PASSAGE PROVIDED —
________________________________________

# Ferry prices for next summer



## Focusgirl (Mar 3, 2010)

Am I to early to book my ferry to France for next August?

Has anyone experience of the latest prices/discounts ?

Cheers


----------



## Phillip (Jul 20, 2009)

Hello,

Try: http://www.channelferries.co.uk/

Phill.


----------



## Mrplodd (Mar 4, 2008)

Have a look in the Ferry Ticket forum, loads of info on there. 

If you are planning on more than a couple of trips then many of the Ferry companies do multi trip carnets that offer excellent value. Be aware that some of the Dover Calais crossings in August vary a LOT dependen on when you wish to travel, the early morning sailings around 0600 are pretty good. Dont forget you can park up on Marine Parade fro free overnight as well!!!

Be warned ferry prices have rocketed this year, especialy on the western approaches. I live in Weymouth yet even taking into account the extra mileage etc it still works out cheaper for me to do a Dover Calais crossing than it is to go from my own doorstep, madness but true !!!


----------



## cabby (May 14, 2005)

I have just looked online to see what the prices are from Dover Calais in April next year, cannot believe it is cheaper through the Tunnel.


cabby


----------



## Zebedee (Oct 3, 2007)

The CC are not bad.

54 quid return dover to Dunkerque.

________________________________________

REQUEST — Please reproduce the ferry prices thread between "I have just" and "are not bad.", inclusive, substituting "June" for "April".

STORED DATA —
________________________________________

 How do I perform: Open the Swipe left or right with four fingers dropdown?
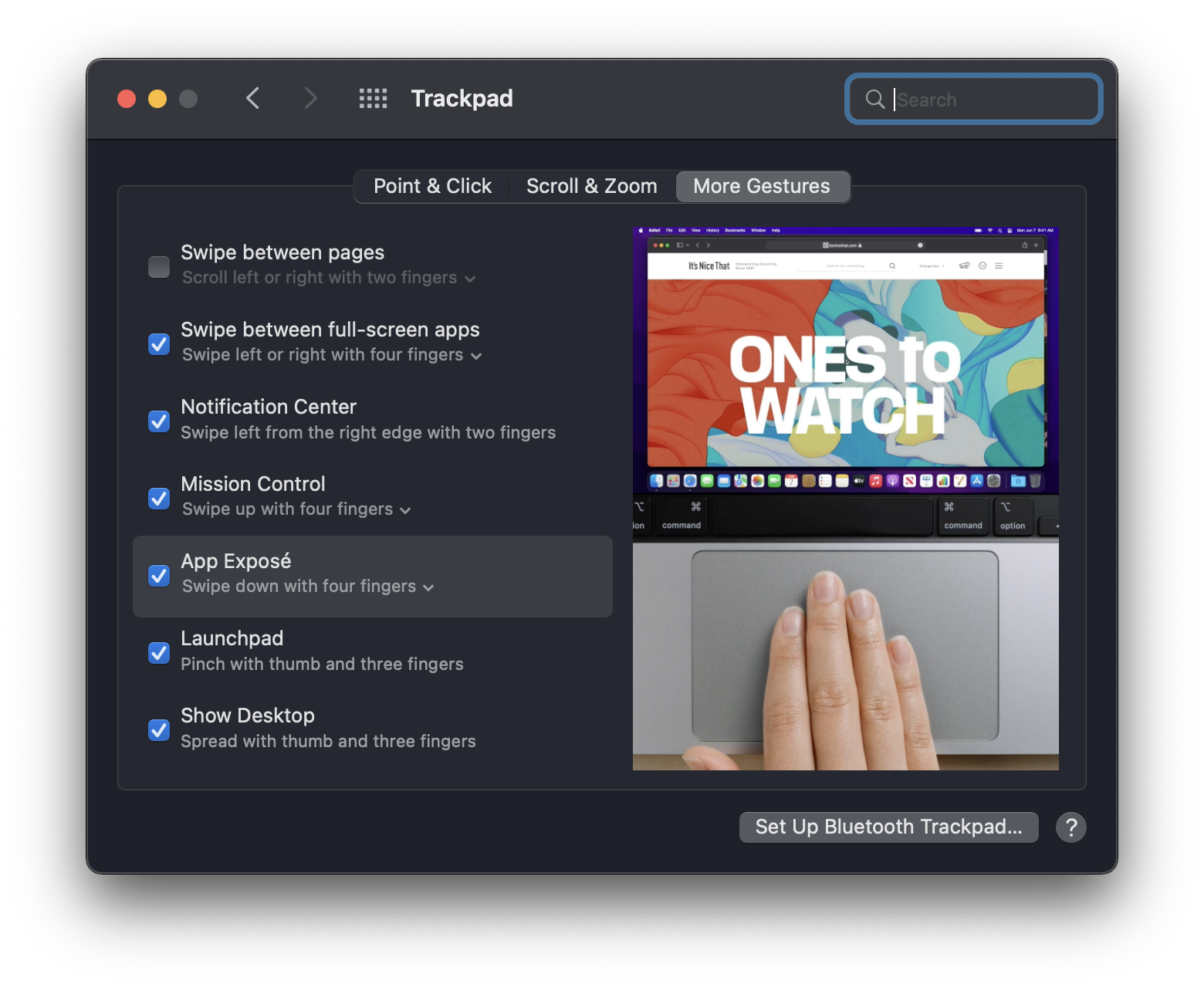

________________________________________

WRITTEN SOLUTION —
I have just looked online to see what the prices are from Dover Calais in June next year, cannot believe it is cheaper through the Tunnel.


cabby


----------



## Zebedee (Oct 3, 2007)

The CC are not bad.